Experts share similar views, citing how boycotts often lead to very little incentives or benefits to those participating in them.

“Many times, the benefit of a boycott, such as changing the unethical behavior of the target firm, is not in the hands of consumers,” said Kim Bang-hee, a columnist and chief of Kim Bang-hee Life and Economy Research Center.

“Lotte is also viewed as a Japanese company, but it is hard to consider it as a boycott target due to its impact on Koreans and their livelihoods here. That is why the most effective boycott which directly impacts Japan’s economy would be simply not traveling to Japan. Boycotting Uniqlo has less impact,” Kim said.

Observers also pointed to the asymmetry in trade between Korea and Japan that weakens the power of a boycott of Japanese products, particularly in this case where a country as a whole is targeted rather than a specific company.

“When you compare Korea and Japan’s bilateral trade, it is noticeable that what Japan imports from Korea can be substituted, while Korea cannot,” said Cho Kyung-yeob, a senior researcher at the Korea Economic Research Institute, during a seminar held at the National Assembly last week.
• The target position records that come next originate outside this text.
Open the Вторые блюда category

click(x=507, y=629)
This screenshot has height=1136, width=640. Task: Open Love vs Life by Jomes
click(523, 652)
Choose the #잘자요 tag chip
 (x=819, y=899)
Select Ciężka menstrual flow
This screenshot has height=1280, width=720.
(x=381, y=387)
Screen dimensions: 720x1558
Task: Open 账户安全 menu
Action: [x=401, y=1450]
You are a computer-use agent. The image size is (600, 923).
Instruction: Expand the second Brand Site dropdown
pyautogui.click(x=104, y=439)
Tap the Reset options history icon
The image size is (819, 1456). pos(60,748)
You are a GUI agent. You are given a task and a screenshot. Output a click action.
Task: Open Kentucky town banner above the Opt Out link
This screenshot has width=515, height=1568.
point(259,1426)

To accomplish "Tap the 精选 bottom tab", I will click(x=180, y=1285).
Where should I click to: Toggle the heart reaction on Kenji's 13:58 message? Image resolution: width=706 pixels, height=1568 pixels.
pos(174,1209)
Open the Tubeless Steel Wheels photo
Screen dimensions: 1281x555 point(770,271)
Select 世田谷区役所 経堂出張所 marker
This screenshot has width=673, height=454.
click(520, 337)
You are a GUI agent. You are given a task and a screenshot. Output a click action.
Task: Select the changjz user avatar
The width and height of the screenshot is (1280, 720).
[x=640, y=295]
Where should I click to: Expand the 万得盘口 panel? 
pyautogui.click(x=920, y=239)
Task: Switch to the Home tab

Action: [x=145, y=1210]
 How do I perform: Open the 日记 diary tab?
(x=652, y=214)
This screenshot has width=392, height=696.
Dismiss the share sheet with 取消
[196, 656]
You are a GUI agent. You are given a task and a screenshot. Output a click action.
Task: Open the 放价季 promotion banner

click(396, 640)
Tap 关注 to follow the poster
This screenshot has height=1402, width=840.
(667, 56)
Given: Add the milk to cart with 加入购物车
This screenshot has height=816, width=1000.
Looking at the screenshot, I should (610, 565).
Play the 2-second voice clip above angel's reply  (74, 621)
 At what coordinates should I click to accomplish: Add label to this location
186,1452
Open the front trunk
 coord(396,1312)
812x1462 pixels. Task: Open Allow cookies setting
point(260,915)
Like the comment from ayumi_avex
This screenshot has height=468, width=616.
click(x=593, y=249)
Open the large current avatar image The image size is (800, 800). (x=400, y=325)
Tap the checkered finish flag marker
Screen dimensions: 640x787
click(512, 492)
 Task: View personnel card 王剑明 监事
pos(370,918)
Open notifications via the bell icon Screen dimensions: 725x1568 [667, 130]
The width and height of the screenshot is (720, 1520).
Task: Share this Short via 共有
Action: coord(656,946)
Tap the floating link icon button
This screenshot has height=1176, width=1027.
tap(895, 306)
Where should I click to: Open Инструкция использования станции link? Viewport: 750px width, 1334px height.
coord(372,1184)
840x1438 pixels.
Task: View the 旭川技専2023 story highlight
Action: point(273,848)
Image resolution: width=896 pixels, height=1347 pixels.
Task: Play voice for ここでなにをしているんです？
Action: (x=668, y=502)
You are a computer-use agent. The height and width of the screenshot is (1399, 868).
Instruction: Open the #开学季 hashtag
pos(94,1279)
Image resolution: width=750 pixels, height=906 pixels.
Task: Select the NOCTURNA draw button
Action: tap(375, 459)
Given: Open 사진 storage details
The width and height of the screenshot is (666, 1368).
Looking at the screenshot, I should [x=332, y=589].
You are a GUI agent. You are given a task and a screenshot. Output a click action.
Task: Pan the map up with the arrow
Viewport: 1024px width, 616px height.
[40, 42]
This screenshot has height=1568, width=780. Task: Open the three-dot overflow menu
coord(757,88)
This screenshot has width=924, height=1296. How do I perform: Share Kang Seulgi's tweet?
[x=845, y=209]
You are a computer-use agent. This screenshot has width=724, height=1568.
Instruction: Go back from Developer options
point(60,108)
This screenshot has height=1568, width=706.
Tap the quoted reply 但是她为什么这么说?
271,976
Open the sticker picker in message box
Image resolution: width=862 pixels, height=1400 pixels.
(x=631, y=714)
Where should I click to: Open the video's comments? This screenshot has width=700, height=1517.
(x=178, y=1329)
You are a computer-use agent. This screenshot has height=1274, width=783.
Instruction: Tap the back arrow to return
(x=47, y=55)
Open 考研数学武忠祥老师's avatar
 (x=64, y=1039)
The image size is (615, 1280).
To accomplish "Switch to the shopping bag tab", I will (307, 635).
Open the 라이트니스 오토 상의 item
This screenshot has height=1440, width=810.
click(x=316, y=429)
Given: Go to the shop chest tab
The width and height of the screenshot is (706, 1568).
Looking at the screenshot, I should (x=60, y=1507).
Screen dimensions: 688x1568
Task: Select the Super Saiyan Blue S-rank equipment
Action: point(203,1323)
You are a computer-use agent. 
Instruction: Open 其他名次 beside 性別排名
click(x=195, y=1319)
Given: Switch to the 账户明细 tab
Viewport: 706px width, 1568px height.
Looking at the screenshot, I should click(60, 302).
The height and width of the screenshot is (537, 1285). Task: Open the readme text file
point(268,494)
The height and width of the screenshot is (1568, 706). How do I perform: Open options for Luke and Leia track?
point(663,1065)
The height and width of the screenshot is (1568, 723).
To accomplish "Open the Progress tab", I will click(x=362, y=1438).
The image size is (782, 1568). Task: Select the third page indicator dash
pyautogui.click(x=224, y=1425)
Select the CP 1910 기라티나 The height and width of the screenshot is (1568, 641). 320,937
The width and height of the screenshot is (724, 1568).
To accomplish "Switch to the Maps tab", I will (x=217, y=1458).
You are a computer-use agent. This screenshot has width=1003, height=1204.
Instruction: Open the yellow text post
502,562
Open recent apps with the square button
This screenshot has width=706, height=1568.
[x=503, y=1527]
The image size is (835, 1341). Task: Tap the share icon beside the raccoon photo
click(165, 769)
In this context, others pinpointed that the cause of the boycott — trade restrictions believed to be connected to historical issues — can and should be resolved through trade, diplomatic measures and government-level actions.

“(A boycott of Japanese goods) is understandable based on the sentiments of Koreans, but the impact is uncertain and such a movement can provide justification for Japan retaliate further,” said Huh Yoon, a professor of international studies at Sogang University.

“Those who run business related to a Japanese brands and (who are) hired by Japanese companies here are Koreans. We need to consider the possible damage that follows,” he added.

For a boycott campaign to thrive in the long term, some experts also pointed to consumers’ understanding of “responsible consumption” as key to leaving a lasting impact.

“Boycotts are collective endeavors and actions, but in their voluntary will. When the boycott becomes a long-term movement, consumers may feel tempted to let others make the sacrifice,” said Lee Eun-hee, a professor of consumer studies at Inha University.

Despite the hope of citizens joining the boycott to “teach Japan a lesson” through their collective action, some voiced concerns that the boycott itself could be politicized.

“It is utterly wrong for (Japan) to have brought in businesses in the political confrontation. However, the dichotomous way of depicting those buying Japanese goods as traitors and those boycotting as patriots also concerns me, especially if it is instigated on a government level,” said Lee Min-hee, a Korean worker based in Japan.